El cambio que no se ve, pero sí redefine la experiencia en la TV abierta
Durante años, la discusión sobre calidad en televisión abierta se ha centrado en la imagen: resolución, señal, cobertura. El acuerdo con Dolby rompe esa lógica y desplaza la conversación hacia el audio.
Dolby Atmos funciona como una capa adicional sobre el sonido tradicional. En lugar de salir desde un punto fijo, el audio se distribuye en el espacio, generando una sensación envolvente. En términos prácticos, el espectador puede percibir de dónde proviene cada elemento: la voz del narrador, el ambiente de un estadio o los efectos dentro de una transmisión.
Pankaj Kedia, vicepresidente de alianzas comerciales para América en Dolby Laboratories, lo resume con una escena cotidiana: ver un partido desde casa y distinguir el origen de cada sonido como si estuvieras dentro del estadio. Esa promesa, que durante años estuvo asociada al cine o al streaming, es la que ahora se intenta trasladar a la televisión abierta.
Sin cambiar tu televisor: así entra Dolby Atmos a la señal abierta
La implementación no implica rehacer la infraestructura de transmisión. Ese es uno de los factores que hacen viable el proyecto. TV Azteca utilizará el estándar ATSC 1.0, base de la televisión digital terrestre, pero con mejoras que permiten integrar nuevas capacidades.
Aquí entra el papel de Dolby AC-4, un formato de audio diseñado para comprimir información sin perder calidad y, al mismo tiempo, permitir múltiples opciones dentro de la misma señal.

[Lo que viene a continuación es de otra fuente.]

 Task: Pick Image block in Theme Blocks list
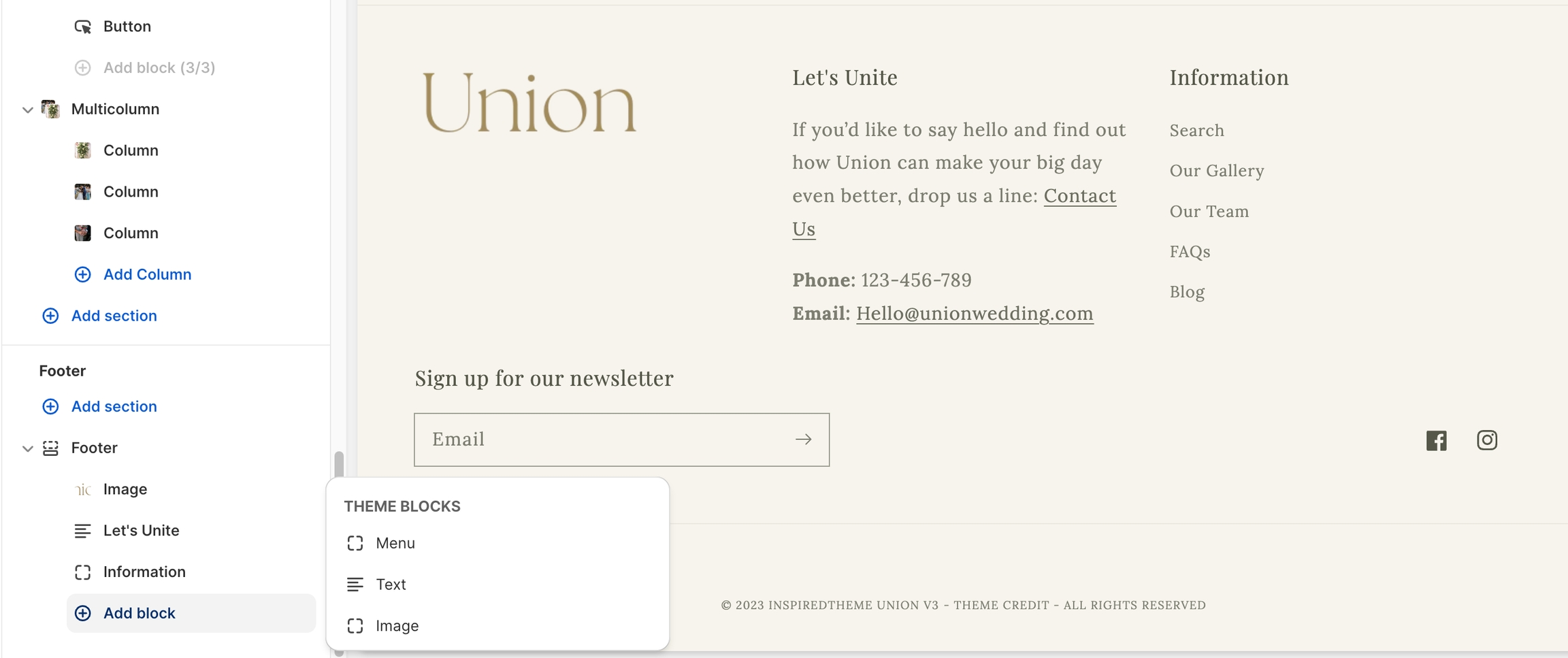click(397, 626)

Esto abre la puerta a funciones que hasta ahora estaban más asociadas al streaming.
En la práctica, el usuario podría elegir cómo escuchar una transmisión: cambiar el idioma del narrador, activar descripciones adicionales o incluso priorizar el sonido ambiente sobre los comentarios. Todo desde la misma señal, sin cambiar de canal ni depender de plataformas externas.